Santana Castilho - Público
A opinião pública ocupou-se nos últimos dias com as críticas do primeiro-ministro à Ordem dos Médicos e com a sua visão restritiva sobre quem, numa democracia, pode ou não fiscalizar o Estado. Tudo a propósito do escabroso caso do lar de Reguengos, onde 18 pessoas morreram, abandonadas.
A mesma anomia cívica que permitiu Reguengos permite que, a poucos dias do início do ano lectivo, alunos, pais e professores saibam pouco sobre como ele irá decorrer. Aos solavancos, foi-se falando da logística da segurança sanitária. Mas das metodologias e dos recursos para fazer face à volatilidade da pandemia, pouco mais temos que recomendações didácticas ultrapassadas, previsíveis e limitantes, vertidas nas Orientações para a Recuperação e Consolidação das Aprendizagens ao Longo do Ano Lectivo de 2020/2021, 51 páginas de dilatação do ridículo e repositório de tratamentos infantilizados dos problemas que sobraram do ano anterior.

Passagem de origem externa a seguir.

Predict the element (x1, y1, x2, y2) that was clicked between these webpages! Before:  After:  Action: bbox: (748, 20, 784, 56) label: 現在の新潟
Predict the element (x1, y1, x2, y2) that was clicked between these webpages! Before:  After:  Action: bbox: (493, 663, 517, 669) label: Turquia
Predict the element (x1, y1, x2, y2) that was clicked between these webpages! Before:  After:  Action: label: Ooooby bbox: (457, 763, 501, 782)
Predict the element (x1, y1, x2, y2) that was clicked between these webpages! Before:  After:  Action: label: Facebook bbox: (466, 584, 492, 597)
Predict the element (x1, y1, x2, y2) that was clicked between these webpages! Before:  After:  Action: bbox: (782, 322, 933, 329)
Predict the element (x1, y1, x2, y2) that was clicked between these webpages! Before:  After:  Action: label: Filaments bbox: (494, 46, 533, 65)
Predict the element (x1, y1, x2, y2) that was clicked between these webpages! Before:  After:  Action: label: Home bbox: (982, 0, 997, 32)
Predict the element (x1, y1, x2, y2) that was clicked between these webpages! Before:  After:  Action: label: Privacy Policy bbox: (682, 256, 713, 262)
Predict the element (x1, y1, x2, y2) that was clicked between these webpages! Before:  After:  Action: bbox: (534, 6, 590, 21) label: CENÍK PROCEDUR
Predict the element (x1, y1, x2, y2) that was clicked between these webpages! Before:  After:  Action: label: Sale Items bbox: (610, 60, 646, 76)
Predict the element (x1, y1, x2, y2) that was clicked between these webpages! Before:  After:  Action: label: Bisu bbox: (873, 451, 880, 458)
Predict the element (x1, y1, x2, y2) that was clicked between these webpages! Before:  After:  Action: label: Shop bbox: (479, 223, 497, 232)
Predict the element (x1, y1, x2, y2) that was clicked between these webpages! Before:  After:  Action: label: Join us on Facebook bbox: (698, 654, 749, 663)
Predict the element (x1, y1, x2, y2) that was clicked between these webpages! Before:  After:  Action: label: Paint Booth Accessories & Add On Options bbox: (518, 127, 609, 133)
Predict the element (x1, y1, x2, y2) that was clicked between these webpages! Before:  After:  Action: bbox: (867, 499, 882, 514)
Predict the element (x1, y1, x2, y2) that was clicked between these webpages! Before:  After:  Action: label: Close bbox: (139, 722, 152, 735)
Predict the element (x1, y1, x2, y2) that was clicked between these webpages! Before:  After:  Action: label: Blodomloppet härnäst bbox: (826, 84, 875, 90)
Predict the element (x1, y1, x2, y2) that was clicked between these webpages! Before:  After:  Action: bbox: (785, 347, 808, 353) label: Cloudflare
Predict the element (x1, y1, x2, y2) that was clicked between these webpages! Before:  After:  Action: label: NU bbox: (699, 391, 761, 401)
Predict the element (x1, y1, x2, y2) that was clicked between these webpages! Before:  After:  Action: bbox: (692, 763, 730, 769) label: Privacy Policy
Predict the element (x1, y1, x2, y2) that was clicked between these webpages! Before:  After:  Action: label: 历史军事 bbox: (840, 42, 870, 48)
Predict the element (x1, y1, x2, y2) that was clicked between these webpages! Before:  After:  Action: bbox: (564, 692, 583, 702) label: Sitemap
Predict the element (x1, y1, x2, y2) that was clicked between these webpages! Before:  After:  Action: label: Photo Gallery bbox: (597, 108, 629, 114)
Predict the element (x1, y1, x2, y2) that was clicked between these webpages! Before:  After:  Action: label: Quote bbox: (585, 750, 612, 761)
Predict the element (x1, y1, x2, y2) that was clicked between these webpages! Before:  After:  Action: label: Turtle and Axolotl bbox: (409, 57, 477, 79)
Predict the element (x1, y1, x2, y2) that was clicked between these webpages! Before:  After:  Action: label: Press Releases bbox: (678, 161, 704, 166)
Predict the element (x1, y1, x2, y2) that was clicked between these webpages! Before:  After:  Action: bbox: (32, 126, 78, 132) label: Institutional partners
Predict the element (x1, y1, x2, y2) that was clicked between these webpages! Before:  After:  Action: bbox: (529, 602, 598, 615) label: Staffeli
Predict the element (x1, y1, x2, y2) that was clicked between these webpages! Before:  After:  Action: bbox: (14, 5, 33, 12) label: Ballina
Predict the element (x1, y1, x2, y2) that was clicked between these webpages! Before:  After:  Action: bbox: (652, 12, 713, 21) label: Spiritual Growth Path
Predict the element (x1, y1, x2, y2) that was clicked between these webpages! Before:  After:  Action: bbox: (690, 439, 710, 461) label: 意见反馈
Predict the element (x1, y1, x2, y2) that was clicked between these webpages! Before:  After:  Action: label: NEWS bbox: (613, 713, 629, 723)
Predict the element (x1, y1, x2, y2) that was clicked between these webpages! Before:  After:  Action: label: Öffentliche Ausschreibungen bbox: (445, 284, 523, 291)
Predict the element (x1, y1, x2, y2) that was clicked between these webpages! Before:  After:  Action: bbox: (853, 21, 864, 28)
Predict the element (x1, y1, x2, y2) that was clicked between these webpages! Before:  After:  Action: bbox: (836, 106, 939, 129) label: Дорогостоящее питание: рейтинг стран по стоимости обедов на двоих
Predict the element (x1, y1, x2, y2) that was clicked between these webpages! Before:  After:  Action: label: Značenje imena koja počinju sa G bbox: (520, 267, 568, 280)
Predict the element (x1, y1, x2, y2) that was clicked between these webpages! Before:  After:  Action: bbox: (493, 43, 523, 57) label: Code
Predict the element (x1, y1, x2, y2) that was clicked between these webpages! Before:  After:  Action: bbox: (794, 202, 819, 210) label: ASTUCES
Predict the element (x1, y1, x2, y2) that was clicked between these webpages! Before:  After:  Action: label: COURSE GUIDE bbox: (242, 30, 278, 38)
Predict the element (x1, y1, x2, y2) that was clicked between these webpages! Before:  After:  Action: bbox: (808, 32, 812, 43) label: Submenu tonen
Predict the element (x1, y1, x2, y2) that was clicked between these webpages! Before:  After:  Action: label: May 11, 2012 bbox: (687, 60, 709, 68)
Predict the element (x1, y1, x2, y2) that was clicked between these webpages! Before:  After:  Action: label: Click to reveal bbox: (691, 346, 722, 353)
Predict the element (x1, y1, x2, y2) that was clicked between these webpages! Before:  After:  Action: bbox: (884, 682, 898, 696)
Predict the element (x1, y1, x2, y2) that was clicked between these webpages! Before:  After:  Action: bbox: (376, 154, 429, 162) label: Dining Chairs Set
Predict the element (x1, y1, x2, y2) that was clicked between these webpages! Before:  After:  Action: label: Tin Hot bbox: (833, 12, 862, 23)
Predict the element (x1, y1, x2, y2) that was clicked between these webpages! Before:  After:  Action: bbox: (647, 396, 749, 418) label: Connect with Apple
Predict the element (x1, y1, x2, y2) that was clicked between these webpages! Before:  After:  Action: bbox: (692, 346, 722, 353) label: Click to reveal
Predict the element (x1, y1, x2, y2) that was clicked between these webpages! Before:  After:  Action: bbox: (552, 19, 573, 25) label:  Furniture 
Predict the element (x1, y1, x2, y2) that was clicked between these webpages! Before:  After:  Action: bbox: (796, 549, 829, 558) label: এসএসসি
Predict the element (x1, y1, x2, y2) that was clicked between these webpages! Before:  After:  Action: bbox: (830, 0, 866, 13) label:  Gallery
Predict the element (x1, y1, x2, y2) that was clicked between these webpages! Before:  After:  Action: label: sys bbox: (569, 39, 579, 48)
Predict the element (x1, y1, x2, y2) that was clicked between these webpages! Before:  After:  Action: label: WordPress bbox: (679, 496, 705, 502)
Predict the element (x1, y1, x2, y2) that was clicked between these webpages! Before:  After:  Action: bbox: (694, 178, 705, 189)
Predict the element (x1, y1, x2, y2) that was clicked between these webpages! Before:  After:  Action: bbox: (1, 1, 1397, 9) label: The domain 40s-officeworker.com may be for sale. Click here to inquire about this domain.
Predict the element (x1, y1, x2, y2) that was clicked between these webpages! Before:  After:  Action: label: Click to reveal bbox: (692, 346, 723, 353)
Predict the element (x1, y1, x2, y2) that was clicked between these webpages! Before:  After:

Há dias “pingou” que aulas em casa e condições especiais de avaliação serão opções para os alunos de risco, à semelhança do que se faz com os que sofrem de doença oncológica. Mas sendo os graus de risco muito variáveis, como se apressou a esclarecer a Ordem dos Médicos, era expectável que se conhecessem já normas mais específicas, designadamente uma lista das doenças crónicas que possam conferir a condição de aluno de risco. Aparentemente, a intenção é adaptar a estes alunos a portaria n.º 350-A/2017, que regula um regime especial de protecção aos jovens com doença oncológica e prevê, entre outras medidas, o apoio educativo individual no domicílio, pessoal ou através de meios informáticos de comunicação à distância. Diz a norma em apreço que a identificação da necessidade de medidas de apoio se efectua por iniciativa dos pais, dos serviços de saúde ou dos docentes, cabendo às escolas pô-las em prática, depois de cumpridas detalhadas formalidades de certificação e autorização. Neste quadro, não é aceitável que as autoridades da Educação e da Saúde não tenham, até hoje, conseguido estabelecer um quadro referencial preciso, que esclareça e tranquilize pais, professores e alunos, com as consequências carrascas que dessa falta possam advir.
Outra situação preocupante é a dos professores igualmente de risco, que a Fenprof disse serem 12.000. Sobre eles já falou, salomonicamente, o secretário de Estado João Costa, sentenciando: “o trabalho dos professores é para fazer nas escolas; quem não estiver em condições de assumir o ensino presencial, que meta atestado e fique em casa”. Mas não nos disse que plano tem para a eventualidade de serem muitos, dos 12.000 potenciais, a ficarem em casa. Preocupam-me as consequências carrascas que o adensar do problema pode deixar para os alunos. E preocupam-me as consequências carrascas de uma nova divisão na martirizada classe docente: é que já vi, com dor na alma, professores do público contra professores do privado, professores novos contra professores velhos e professores do quadro contra professores contratados; não gostaria de ver agora professores “sãos” contra professores doentes.
Em rigor, não se pode dizer que o Governo tenha um plano de respostas para contextos adversos, que vá além das regras triviais e, mesmo assim, “sempre que possível”. Mas pode-se dizer que, mais uma vez, a Educação lhe importou pouco.
Sobre o período que decorreu de Março passado até ao fim do ano escolar não se conhecem dados, que o Ministério da Educação deveria ter apurado, que permitam, com o rigor possível, medir a dimensão do prejuízo educativo para os alunos encerrados em casa. Apenas a Fenprof afirmou que mais de metade dos professores não conseguiu contactar os seus alunos nesse período.
Em matéria de Saúde, com cadência doentia, de hora a hora, sabemos todos os dias quantos novos infectados foram descobertos (ainda que não nos digam quantos deles estão realmente doentes), quantos estão internados, quantos estão entubados e quantos morreram. Abundam gráficos e charlas de especialistas e comentadores políticos sobre a descida dos indicadores económicos de toda a ordem e sobre a subida do desemprego em todas as áreas. Mas sobre Educação, só temos os miraculosos resultados dos exames, torpemente manipulados para dizer que já ficou tudo bem. Serão carrascas as consequências desta forma de fazer política.